Supplied text section start
Saturday, May 23, 2020
In its conclusion, the Korean CDC writes that the spread of the virus was almost entirely limited to the one floor “despite considerable interaction between workers on different floors in the elevators and lobby.” This would suggest that the main facilitator wasn’t common touch points, such as doors and elevator buttons, but rather common airspace. When people talk—or sneeze or cough—they produce respiratory droplets that can come to rest in other people’s mouths, noses, and lungs. Talking for hours in close quarters, in an unventilated space, can create an ideal petri dish for COVID-19 transmission.
It would be irresponsible to use the Korean study an an illustrative example if it were an outlier. But its main finding is fully in line with the emerging scientific consensus. On Thursday, the Centers for Disease Control and Prevention updated its summary of COVID-19 transmission to clarify that the virus “does not spread easily” from touching surfaces or objects—like, say, elevator buttons. Instead, they wrote, “the virus is thought to spread mainly from person-to-person … through respiratory droplets.”
I realize this is totally selfish, but it would be fine with me if we reconfigured the world so that everyone lived and worked in more outside type places. Civilization wants to pack us all into enclosed spaces like a bunch of bugs or galley slaves or something. Just my opinion.
Supplied text section end
▸ What you will do
[1] List every passage that the COVID-19 transmission text places inside quotation marks.
[2] Repeat the COVID-19 transmission text between "I realize this" and "Just my opinion.", inclusive.
Records section start
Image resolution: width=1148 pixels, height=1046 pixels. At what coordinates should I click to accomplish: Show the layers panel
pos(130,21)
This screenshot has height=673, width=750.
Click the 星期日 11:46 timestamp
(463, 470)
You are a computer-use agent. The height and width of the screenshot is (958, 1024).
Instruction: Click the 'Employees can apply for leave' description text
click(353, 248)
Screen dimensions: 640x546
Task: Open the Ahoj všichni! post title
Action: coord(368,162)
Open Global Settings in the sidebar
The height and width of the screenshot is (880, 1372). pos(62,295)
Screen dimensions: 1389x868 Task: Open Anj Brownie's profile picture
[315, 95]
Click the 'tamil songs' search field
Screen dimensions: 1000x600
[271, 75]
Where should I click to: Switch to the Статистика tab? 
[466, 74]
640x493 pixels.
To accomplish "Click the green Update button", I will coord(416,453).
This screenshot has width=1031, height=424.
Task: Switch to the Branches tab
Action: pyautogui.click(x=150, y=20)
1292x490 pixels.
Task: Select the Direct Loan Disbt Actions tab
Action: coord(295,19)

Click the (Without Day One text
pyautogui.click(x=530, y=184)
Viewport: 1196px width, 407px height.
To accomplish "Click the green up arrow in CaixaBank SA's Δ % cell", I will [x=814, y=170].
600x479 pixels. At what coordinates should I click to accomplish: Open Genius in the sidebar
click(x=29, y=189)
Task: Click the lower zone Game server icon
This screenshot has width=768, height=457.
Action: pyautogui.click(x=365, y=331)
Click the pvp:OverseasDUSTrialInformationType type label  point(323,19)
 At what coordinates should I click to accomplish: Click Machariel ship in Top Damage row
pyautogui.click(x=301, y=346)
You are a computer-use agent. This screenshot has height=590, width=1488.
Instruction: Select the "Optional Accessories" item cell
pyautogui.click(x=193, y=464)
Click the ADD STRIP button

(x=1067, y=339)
Records section end
▸ Your written answers
[1]
- despite considerable interaction between workers on different floors in the elevators and lobby.
- does not spread easily
- the virus is thought to spread mainly from person-to-person … through respiratory droplets.

[2]
I realize this is totally selfish, but it would be fine with me if we reconfigured the world so that everyone lived and worked in more outside type places. Civilization wants to pack us all into enclosed spaces like a bunch of bugs or galley slaves or something. Just my opinion.